BloguesObjecteur de conscience

Du fusil à la plume…

Certains connaissent d’emblée leur vocation professionnelle. D’autres, comme moi, doivent se résigner à l’approche « essai-erreur », avec, comme les produits de fitness vendus dans ces infopubs pour insomniaques virtuoses de la carte de crédit, des résultats qui peuvent varier.

C’est ainsi que, après avoir porté bérêt, bottes et fusil d’assaut durant près de 12 ans, j’entame maintenant ma troisième année en tant que journaliste indépendant – et de jeune retraité de l’armée.

Transition étrange, penserez-vous. Pas tant que ça. Dans son incarnation la plus idéaliste, le soldat veut sauver le monde. Le rôle qu’il se donne – du moins celui qu’on devrait lui donner -, de nos jours, au-delà de la défense du pays, est de protéger les faibles. Sa force physique et mentale constitue un rempart entre les populations opprimées et ses ennemis. Son arme est le dernier recours après l’échec de la diplomatie.

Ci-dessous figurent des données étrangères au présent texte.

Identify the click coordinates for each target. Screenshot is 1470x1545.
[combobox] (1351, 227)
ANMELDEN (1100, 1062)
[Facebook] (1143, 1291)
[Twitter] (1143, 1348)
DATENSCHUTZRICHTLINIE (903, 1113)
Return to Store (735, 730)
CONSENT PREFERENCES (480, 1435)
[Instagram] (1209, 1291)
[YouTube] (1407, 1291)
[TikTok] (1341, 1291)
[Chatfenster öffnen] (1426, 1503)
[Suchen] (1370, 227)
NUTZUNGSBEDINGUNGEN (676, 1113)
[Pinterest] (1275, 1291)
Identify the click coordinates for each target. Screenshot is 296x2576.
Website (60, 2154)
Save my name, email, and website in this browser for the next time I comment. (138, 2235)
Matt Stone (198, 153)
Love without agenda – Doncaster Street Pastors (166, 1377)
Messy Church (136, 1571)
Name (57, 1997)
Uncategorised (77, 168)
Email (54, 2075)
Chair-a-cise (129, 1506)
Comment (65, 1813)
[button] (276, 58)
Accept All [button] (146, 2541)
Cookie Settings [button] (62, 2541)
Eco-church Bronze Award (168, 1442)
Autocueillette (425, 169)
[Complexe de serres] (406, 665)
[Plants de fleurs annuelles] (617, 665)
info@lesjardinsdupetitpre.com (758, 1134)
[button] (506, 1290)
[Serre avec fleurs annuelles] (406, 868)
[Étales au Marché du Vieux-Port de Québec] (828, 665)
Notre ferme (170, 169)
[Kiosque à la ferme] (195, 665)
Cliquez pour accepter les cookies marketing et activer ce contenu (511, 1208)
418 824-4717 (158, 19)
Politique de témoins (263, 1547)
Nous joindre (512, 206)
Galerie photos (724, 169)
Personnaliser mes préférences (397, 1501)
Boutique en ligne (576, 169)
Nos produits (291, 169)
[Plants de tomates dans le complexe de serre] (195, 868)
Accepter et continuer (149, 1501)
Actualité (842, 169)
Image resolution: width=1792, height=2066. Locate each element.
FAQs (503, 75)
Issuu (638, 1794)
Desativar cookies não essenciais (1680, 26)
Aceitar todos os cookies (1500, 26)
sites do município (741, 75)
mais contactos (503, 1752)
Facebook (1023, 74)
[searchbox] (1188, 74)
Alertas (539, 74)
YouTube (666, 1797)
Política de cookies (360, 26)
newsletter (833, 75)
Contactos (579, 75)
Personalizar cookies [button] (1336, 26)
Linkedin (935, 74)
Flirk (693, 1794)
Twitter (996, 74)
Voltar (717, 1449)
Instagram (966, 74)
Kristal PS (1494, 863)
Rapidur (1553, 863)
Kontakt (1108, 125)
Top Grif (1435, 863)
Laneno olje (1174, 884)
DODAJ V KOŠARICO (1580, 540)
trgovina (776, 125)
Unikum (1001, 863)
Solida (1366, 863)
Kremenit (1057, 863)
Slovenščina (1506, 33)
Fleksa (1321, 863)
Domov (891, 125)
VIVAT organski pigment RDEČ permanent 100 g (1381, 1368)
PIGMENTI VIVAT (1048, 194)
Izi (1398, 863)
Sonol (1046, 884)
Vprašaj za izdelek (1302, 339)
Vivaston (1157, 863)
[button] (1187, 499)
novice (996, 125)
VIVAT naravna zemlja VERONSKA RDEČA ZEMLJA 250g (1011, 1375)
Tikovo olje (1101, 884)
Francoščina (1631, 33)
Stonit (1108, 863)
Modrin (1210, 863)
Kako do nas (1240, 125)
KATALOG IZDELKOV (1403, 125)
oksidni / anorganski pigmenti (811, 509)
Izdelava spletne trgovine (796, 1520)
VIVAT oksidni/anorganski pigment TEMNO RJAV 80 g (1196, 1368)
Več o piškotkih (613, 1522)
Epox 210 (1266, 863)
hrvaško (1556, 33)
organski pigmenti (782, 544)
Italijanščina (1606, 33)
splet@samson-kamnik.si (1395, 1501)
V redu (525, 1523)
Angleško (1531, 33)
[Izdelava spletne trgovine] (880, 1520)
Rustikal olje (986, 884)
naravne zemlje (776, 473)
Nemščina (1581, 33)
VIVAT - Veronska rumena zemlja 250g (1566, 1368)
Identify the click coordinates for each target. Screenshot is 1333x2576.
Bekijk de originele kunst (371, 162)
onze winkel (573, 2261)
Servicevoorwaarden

Le journaliste aussi. Dans son incarnation la plus idéaliste, le journaliste veut sauver le monde. Le rôle qu’il se donne – du moins celui qu’on devrait lui donner -, de nos jours, au-delà de tout ce qu’on peut penser de l’état actuel des médias, est de monter aux barricades du pouvoir au nom du citoyen. « Comfort the afflicted, afflict the comfortable », pour reprendre une expression de Finley Peter Dunne, journaliste muckraker – les ancêtres des journalistes d’enquête d’aujourd’hui – du tournant du 20e siècle. Sa curiosité et sa résilience dans sa perpétuelle quête d’information sont le fer de lance de la démocratie. Sa plume aiguisée peut infliger plus de mal aux empêcheurs de justice et aux malfrats qui foirent sans honte sur le dos du peuple.

Vous pardonnerez ce simplisme et ma naïveté – je suis encore enthousiaste dans l’exercice de mon métier. C’est ainsi que nous brisons la glace ici, vous et moi, sur cet espace blogue qui se voudra plutôt libre, mais qui accordera ces temps-ci un peu plus d’importance à un projet un peu fou.

Car c’est ce même enthousiasme pour le journalisme, indépendant de surcroît, qui m’a inspiré l’idée de partir pour le Mali, ce pays dont on entendait peu parler jusqu’à la semaine dernière. Un ancien « pays-modèle » d’Afrique de l’ouest en termes de stabilité politique – relative à la réalité politique du continent, qui collectionne coups d’état et invasions – et désormais en proie à une guerre qui ne manquera pas de faire, comme elle sait bien s’y prendre, ravages, réfugiés tout en semant mort et destruction.

Je couvrirai donc le conflit en tant que journaliste indépendant. Soyez à l’affût!

C’est parce que je déteste la guerre que je veux qu’elle cesse. Et si j’ai longtemps cru que le rugissement des canons pouvait enterrer ses cris les plus stridents, mon idée fut profondément transformée au lendemain de mon service en Afghanistan il y a quelques années. Et à force d’essais et d’erreurs, j’ai fini par troquer le fusil pour la plume. Combattre avec d’autres armes. Rendre compte de grandes calamités dans l’espoir d’intéresser les vrais décideurs – nous tous.

Encore une fois, pardonnez ma naïveté d’avance lorsque vous lirez ici sur mes états d’âme et peut-être le récit de quelques péripéties. Voyez ça comme notre première rencontre – la timidité laissera place à plus de complexité.

Je vous souhaite une bonne lecture et vous invite aussi à commenter et à discuter.